**Passage to read:**
=-=-=-=-=

PER CURIAM:
Donald Todd appeals the district court’s dismissal of his civil rights suit on grounds of qualified immunity. We reverse and remand.
I. FACTUAL AND PROCEDURAL BACKGROUND
On September 30, 1993, Todd, a federal prisoner incarcerated in Texas, filed a complaint alleging violation of his civil rights by various Bureau of Prison officials. On November 19, 1993, the district court issued an Order to Show Cause, which instructed Todd to file an amended complaint setting forth greater factual detail or it would dismiss Todd’s complaint for failure to state a claim pursuant to Rule 12(b)(6) of the Federal Rules of Civil Procedure. On December 16, 1993, Todd filed an amended complaint seeking damages and injunctive relief against numerous prison officials who, “with[] knowledge and consent,” did “purposefully racially discriminate against all Afro-American inmates by the manufacturing, circulating, and displaying of a racially [discriminatory] United States Government Memorandum, which lists as its subject matter ‘Juneteenth Celebration’.”
Todd further alleged that this memorandum “appeared to be an official memorandum of the staff of the institution addressed to all inmates” because it was printed on an official government form and it was “widely circulated amongst the inmate[s] and posted on official bulletin boards....” Todd’s amended complaint sought relief pursuant to 42 U.S.C. §§ 1986,
2000d,
and 2000e-5.
On January 4, 1994, the defendants filed a motion to dismiss Todd’s complaint on grounds that they were entitled to qualified immunity, that Todd had failed to exhaust available administrative remedies, and that parties without personal involvement could not be held liable under the doctrine of re-spondeat superior. On June 15, 1994, the district court issued an order granting the defendants’ motion to dismiss Todd’s state tort and § 2000e-5 employment discrimination claims -without prejudice for failure to exhaust administrative remedies, and also
dismissed his claims under 42 U.S.C. §§ 1986 and 2000d for failure to state a claim upon which relief could be granted. Fed.R.Civ.P. 12(b)(6). However, the court determined that Todd had stated cognizable
Bivens
claims under the Equal Protection Clause as well as 42 U.S.C. § 1981.
On June 30, 1994, the defendants filed an answer to Todd’s amended complaint in which they asserted the affirmative defense of qualified immunity to all of Todd’s claims.

=-=-=-=-=

**Raw data:**
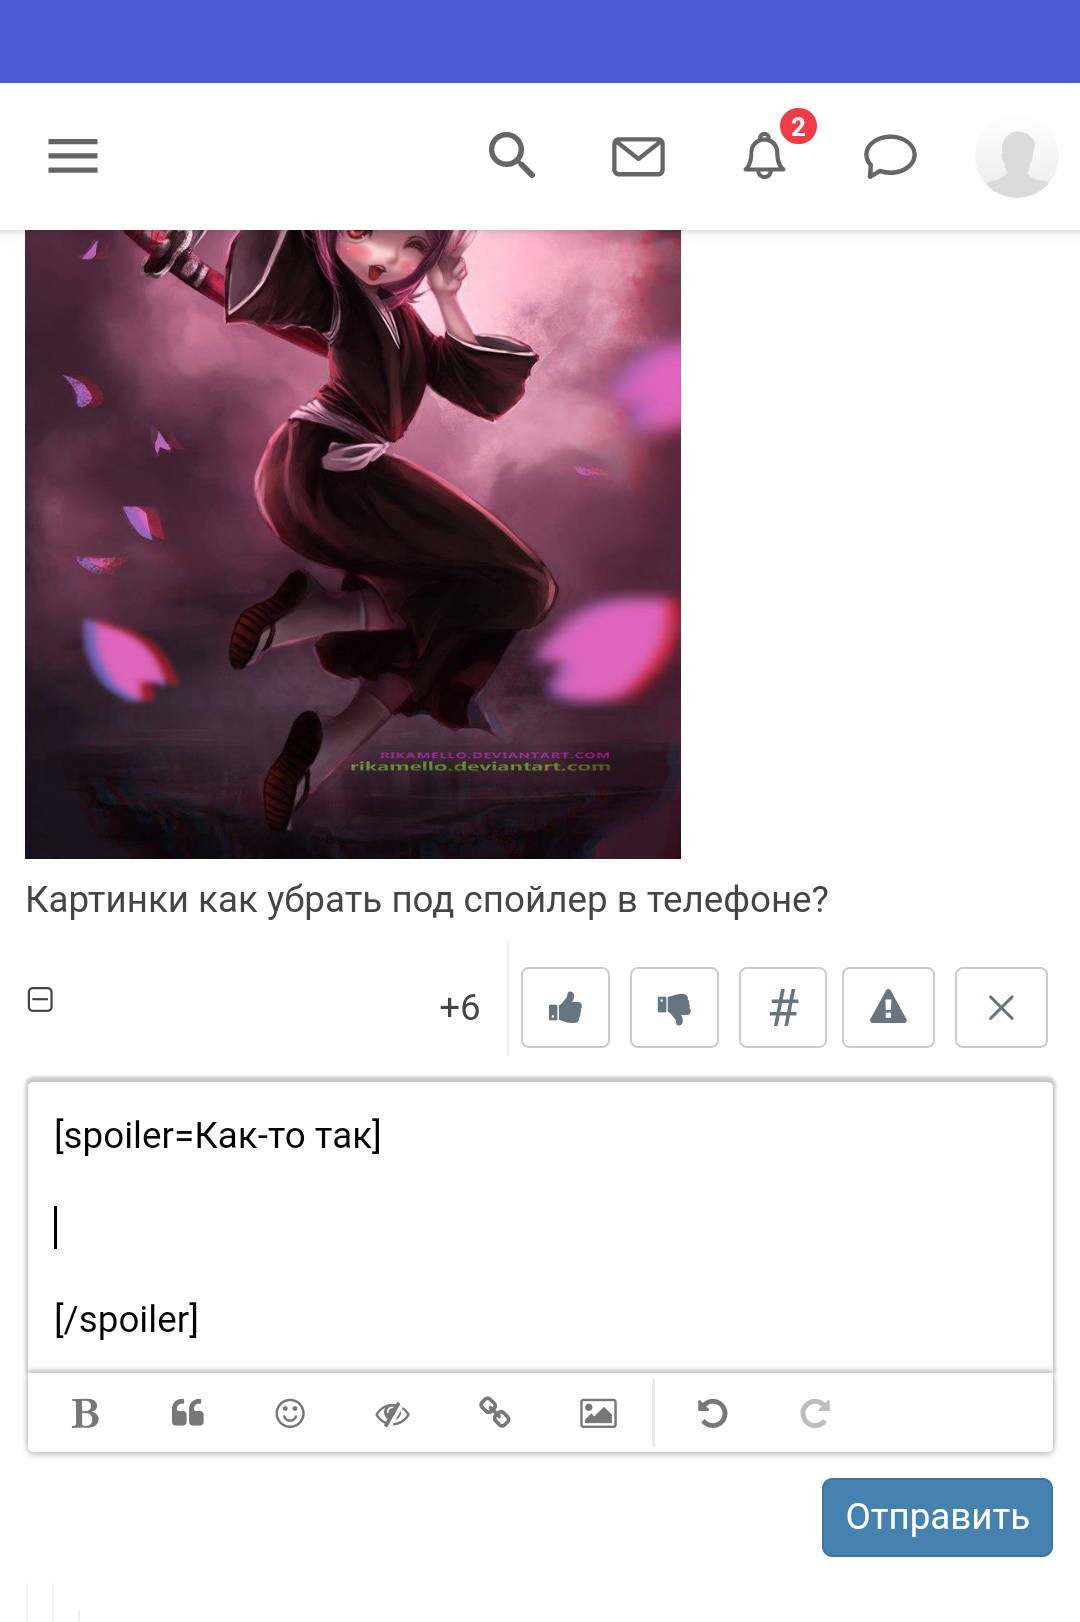This screenshot has width=1080, height=1622.
Task: Insert a quote block in editor
Action: [x=188, y=1413]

=-=-=-=-=

**Short problem:** Continue the appellate opinion on Todd's civil rights suit, starting after its last sentence.

**The output:**
On July 13, 1994, based on its partial denial of the defendants’ motion to dismiss, the district court struck part of the defendants’ answer, including the affirmative defense of qualified immunity. On August 11, 1994, the defendants filed an interlocutory appeal challenging the district court’s implicit denial of their qualified immunity defense due to the district court’s determination that Todd had stated viable causes of action pursuant to the Equal Protection Clause and § 1981. On August 19, 1994, the district court denied Todd’s motion to add certain individuals as defendants on grounds that the addition of defendants would be futile given Todd’s failure to state a cognizable equal protection claim under this court’s heightened pleading standard.
On September 2,1994, the defendants filed a “Motion for Indicative Ruling” in the district court, asking the district court to indicate how it would resolve the qualified immunity question if this court should remand for consideration thereof.
See Lairsey v. Advance Abrasives Co.,
542 F.2d 928, 932 (5th Cir.1976) (stating that although district court no longer has jurisdiction to entertain a Rule 60(b) motion once a notice of appeal has been filed, the district court can indicate that it would be “inclined to grant the motion ... and the movant can then apply to the appellate court for remand to the trial court to enter its order.”). On September 7, 1994, the district court granted the motion for an indicative ruling and stated that, should this court grant the defendants’ request for a remand, it would enter an order dismissing Todd’s remaining claims pursuant to Rule 12(b)(6).
On October 7, 1994, this court granted the defendants’ motion for remand to the district court to consider the validity of the qualified immunity defense. On October 17, 1994, the district court dismissed Todd’s remaining claims in their entirety on grounds of qualified immunity. On October 21, 1994, Todd filed a timely appeal to this court.
II. ANALYSIS
Todd’s only point of error on appeal is that the district court erred in applying a “heightened pleading” standard in dismissing his equal protection and § 1981 claims.
Specifically, Todd contends that this heightened pleading standard is inconsistent with the “notice pleading” set forth in Rules 8(a)(2)
and 9(b)
of the Federal Rules of Civil Procedure.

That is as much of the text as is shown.